Section 5. Quorum. The holders of a majority of the shares of stock entitled to vote at any meeting of the stockholders of the corporation, present in person or represented by proxy, shall constitute a quorum for the transaction of business thereat or any adjournment thereof, except as otherwise provided by statute or by the Certificate of Incorporation. If, however, such quorum shall not be present or represented at any meeting of the stockholders, the stockholders entitled to vote thereat, present in person or represented by proxy, shall have power to adjourn the meeting from time to time, without notice other than announcement at the meeting, until a quorum shall be present or represented. At such adjourned meeting at which a quorum shall be present or represented, any business may be transacted which might have been transacted at the meeting as originally noticed. If the adjournment is for more than thirty days, or if after the adjournment a new record date is fixed for the adjourned meeting, a notice of the adjourned meeting shall be given to each stockholder of record entitled to vote at the meeting.

Section 6. Voting.

     (a) The stockholders entitled to notice of any meeting or to vote at any such meeting shall be only persons in whose name shares stand on the stock records of the corporation on the record date determined in accordance with Section 7 of this Article.

    (b) Shares of its own stock belonging to the corporation or to another corporation, if a majority of the shares entitled to vote in the election of directors in such other corporation is held, directly or indirectly, by the corporation, shall neither be entitled to vote nor be counted for quorum purposes. Persons holding stock of the corporation in a fiduciary capacity shall be entitled to vote such stock. Persons whose stock is pledged shall be entitled to vote, unless in the transfer by the pledgor on the books of the corporation the pledgor shall have expressly empowered the pledgee to vote thereon, in which case only the pledgee, or the proxy of the pledgee, may represent such stock and vote thereon. Stock having voting power standing of record in the names of two or more persons, whether fiduciaries, members of a partnership, joint tenants in common, tenants by entirety or otherwise, or with respect to which two or more persons have the same fiduciary relationship, shall be voted in accordance with the provisions of the General Corporation Law of the state of Delaware.

     (c) Any such voting rights may be exercised, by the stockholder entitled thereto in person or by the stockholder’s proxy appointed by an instrument in writing in accordance with section 10 of this Article.
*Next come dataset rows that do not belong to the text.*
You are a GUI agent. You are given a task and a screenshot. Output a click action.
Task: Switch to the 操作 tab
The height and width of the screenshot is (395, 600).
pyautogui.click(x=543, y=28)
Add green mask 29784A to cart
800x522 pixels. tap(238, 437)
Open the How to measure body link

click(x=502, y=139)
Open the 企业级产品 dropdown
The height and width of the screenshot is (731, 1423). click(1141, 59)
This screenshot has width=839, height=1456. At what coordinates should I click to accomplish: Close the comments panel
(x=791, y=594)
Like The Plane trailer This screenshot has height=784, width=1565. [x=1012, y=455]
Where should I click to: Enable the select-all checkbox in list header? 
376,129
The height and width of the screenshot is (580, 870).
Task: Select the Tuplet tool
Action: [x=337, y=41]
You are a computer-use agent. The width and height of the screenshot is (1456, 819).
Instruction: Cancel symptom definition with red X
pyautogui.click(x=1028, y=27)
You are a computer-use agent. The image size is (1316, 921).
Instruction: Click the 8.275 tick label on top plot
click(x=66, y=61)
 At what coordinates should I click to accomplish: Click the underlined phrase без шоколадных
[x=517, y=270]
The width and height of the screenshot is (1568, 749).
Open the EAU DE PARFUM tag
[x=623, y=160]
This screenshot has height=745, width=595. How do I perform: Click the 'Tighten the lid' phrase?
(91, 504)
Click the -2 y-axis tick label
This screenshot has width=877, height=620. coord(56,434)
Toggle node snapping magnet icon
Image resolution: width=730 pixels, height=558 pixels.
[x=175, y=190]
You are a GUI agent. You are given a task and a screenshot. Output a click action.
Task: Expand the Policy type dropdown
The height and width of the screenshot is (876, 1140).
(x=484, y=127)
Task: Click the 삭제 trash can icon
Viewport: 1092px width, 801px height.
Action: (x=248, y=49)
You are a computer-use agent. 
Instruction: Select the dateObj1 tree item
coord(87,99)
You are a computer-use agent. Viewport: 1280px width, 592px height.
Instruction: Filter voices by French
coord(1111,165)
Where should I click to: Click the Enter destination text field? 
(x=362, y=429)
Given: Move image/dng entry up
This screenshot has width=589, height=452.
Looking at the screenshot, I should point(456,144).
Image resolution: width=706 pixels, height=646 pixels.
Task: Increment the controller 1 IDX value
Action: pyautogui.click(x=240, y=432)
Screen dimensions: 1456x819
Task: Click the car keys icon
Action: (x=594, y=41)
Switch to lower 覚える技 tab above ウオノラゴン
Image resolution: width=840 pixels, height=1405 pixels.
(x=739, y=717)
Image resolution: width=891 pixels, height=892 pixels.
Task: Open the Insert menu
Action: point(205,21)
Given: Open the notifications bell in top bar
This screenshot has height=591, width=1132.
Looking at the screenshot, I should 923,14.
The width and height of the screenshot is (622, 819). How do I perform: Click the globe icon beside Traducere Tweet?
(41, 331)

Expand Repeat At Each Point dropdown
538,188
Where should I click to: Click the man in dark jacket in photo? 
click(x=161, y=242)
The attendance at any meeting of a stockholder who may theretofore have given a proxy shall not have the effect of revoking the same unless the stockholder shall in writing so notify the Secretary of the meeting prior to the voting of the proxy.

     (d) At any meeting of the stockholders all matters, except as otherwise provided in the Certificate of Incorporation, in these by-laws or by law, shall be decided by the vote of a majority in voting interest of the stockholders present in person or by proxy and entitled to vote thereat and thereon, a quorum being present. The vote at any meeting of the stockholders on any questions need not be by ballot, unless so directed by the chairman of the meeting. On a vote by ballot each ballot shall be signed by the stockholder voting, or by his proxy, if there be such proxy, and each ballot shall state the number of shares voted.

Section 7. Record Date. The Board may fix, in advance, a record date for the determination of the stockholders entitled to notice of any meeting or to vote or entitled to receive payment of any dividend or other distribution, or any allotment of rights, or to exercise rights in respect of any other lawful action. The record date so fixed shall be not more than 60 nor less than 10 days prior to the date of the meeting nor more than 60 days prior to any other action. When a record date is so fixed, only stockholders of record on that date are entitled to notice of and to vote at the meeting or to receive the dividend distribution, or allotment of rights, or to exercise of the rights, as the case may be, notwithstanding any transfer of shares on the books and the corporation after the record date. A determination of stockholders shall apply to any adjournment of the meeting unless the Board fixes a new record date for the adjourned meeting.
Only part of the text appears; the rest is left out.